🤖 AI Summary
To address challenges in multi-hop reasoning and cross-document evidence linking under ultra-long contexts (up to 4M tokens), as well as training instability in long-sequence reinforcement learning (RL), this paper proposes: (1) a novel data synthesis pipeline tailored for long-context instruction tuning; (2) AEPO—an adaptive entropy-controlled policy optimization framework ensuring task-balanced, stable RL training; and (3) a memory-augmented, multi-stage fusion RL architecture. Evaluated on established long-context benchmarks, our approach matches or exceeds the performance of GPT-5 and Gemini-2.5-Pro, achieving an average gain of +9.90 points. On tasks with context lengths spanning 1M–4M tokens, the memory-augmented agent framework yields a +9.48-point improvement. Moreover, it significantly enhances scientific reasoning capabilities and generalization in extended dialogues—demonstrating robust scalability and coherence over ultra-long horizons.
📝 Abstract
We introduce QwenLong-L1.5, a model that achieves superior long-context reasoning capabilities through systematic post-training innovations. The key technical breakthroughs of QwenLong-L1.5 are as follows: (1) Long-Context Data Synthesis Pipeline: We develop a systematic synthesis framework that generates challenging reasoning tasks requiring multi-hop grounding over globally distributed evidence.

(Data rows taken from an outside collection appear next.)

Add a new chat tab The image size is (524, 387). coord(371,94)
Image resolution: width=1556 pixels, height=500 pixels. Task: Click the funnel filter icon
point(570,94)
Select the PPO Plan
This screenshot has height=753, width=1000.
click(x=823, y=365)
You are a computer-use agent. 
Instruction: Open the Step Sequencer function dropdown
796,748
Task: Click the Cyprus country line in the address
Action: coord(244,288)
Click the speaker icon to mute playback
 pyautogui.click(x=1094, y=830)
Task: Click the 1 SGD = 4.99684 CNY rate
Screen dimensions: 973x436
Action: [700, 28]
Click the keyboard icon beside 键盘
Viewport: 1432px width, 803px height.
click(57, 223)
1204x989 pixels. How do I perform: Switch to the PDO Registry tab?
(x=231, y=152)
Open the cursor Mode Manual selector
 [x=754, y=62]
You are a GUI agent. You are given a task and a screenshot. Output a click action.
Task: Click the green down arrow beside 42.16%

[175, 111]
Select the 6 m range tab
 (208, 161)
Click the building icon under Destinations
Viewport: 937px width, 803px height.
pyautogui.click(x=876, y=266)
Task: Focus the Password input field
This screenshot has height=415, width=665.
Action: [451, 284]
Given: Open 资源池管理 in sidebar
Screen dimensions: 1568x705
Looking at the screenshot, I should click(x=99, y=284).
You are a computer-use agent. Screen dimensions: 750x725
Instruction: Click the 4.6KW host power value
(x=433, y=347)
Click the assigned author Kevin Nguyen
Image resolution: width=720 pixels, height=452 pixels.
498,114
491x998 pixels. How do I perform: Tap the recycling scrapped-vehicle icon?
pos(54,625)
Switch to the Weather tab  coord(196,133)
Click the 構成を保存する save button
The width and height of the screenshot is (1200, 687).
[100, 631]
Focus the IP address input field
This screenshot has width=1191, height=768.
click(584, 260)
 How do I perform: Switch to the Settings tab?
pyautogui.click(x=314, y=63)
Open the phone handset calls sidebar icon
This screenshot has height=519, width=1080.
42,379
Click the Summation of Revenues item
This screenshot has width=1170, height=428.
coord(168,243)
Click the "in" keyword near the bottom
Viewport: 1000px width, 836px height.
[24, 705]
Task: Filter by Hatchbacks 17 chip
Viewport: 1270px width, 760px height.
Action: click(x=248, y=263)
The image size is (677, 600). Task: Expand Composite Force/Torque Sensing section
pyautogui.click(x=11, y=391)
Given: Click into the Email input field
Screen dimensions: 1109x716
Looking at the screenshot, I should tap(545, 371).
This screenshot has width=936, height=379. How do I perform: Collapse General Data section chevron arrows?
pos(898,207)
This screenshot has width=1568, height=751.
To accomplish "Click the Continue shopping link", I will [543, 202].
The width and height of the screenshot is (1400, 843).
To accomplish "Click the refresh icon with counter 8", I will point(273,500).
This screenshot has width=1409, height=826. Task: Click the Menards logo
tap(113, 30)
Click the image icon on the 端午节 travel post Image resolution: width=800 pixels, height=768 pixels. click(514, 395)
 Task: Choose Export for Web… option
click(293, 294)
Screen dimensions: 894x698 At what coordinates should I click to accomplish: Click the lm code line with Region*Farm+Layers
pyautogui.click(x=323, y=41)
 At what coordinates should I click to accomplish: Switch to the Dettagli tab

By deconstructing documents into atomic facts and their underlying relationships, and then programmatically composing verifiable reasoning questions, our approach creates high-quality training data at scale, moving substantially beyond simple retrieval tasks to enable genuine long-range reasoning capabilities. (2) Stabilized Reinforcement Learning for Long-Context Training: To overcome the critical instability in long-context RL, we introduce task-balanced sampling with task-specific advantage estimation to mitigate reward bias, and propose Adaptive Entropy-Controlled Policy Optimization (AEPO) that dynamically regulates exploration-exploitation trade-offs. (3) Memory-Augmented Architecture for Ultra-Long Contexts: Recognizing that even extended context windows cannot accommodate arbitrarily long sequences, we develop a memory management framework with multi-stage fusion RL training that seamlessly integrates single-pass reasoning with iterative memory-based processing for tasks exceeding 4M tokens. Based on Qwen3-30B-A3B-Thinking, QwenLong-L1.5 achieves performance comparable to GPT-5 and Gemini-2.5-Pro on long-context reasoning benchmarks, surpassing its baseline by 9.90 points on average. On ultra-long tasks (1M~4M tokens), QwenLong-L1.5's memory-agent framework yields a 9.48-point gain over the agent baseline. Additionally, the acquired long-context reasoning ability translates to enhanced performance in general domains like scientific reasoning, memory tool using, and extended dialogue.